5. Performance Evaluation
6. Conclusions
- The use of the FastSOM algorithm can considerably speed up the execution, saving up to 60% of the run time compared to the regular implementation, without losing precision (less than 5% for reference datasets).
- A scalable and distributed design was achieved for the SOM learning algorithm, allowing for the analysis of very large data volumes in a reasonable term (Section 5).
- The Apache Spark implementation was found to be really beneficial for small and medium size datasets. However, for enormous volumes of data the intensive memory usage causes the algorithm to become unstable and eventually resource dependent, needing a fine-tuning to avoid excessive memory consumption that could make the algorithm crash at some point.
- The Apache Hadoop version is capable of handling and processing huge datasets in reasonable times, providing a scalable and stable solution for processing vast volumes of information.
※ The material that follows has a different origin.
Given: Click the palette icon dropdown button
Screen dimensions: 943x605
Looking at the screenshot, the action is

- The OA module has been successfully integrated into the CU8 software pipeline (SAGA), and it is planned to produce its first scientific results for the third Gaia Data Release around 2020. According to the tests conducted during the validation stage, OA is expected to take approximately six days to be executed over a hundred million sources (a 10% of the whole Gaia dataset).
- The Apache Spark implementation will be available to the astronomical community as a DPAC CU9 Data Mining tool in order to conduct their own analysis on Gaia data.
- Finally, a visualization tool to explore astronomical SOMs will be published along with the Gaia Data Releases, so that the OA module results, as well as other samples of Gaia data processed using the CU9 Data Mining tool, can be further analyzed by the community.
7. Future Work
- Regarding the quality of the scientific results, alternative preprocessing stages are being studied, as well as different postprocessing methods oriented to the visualization tool (Section 4).
- The overhead caused by SAGA internal operations is expected to be significantly reduced in the upcoming SAGA implementations, so that it will speed up the execution of the modules, including the OA module.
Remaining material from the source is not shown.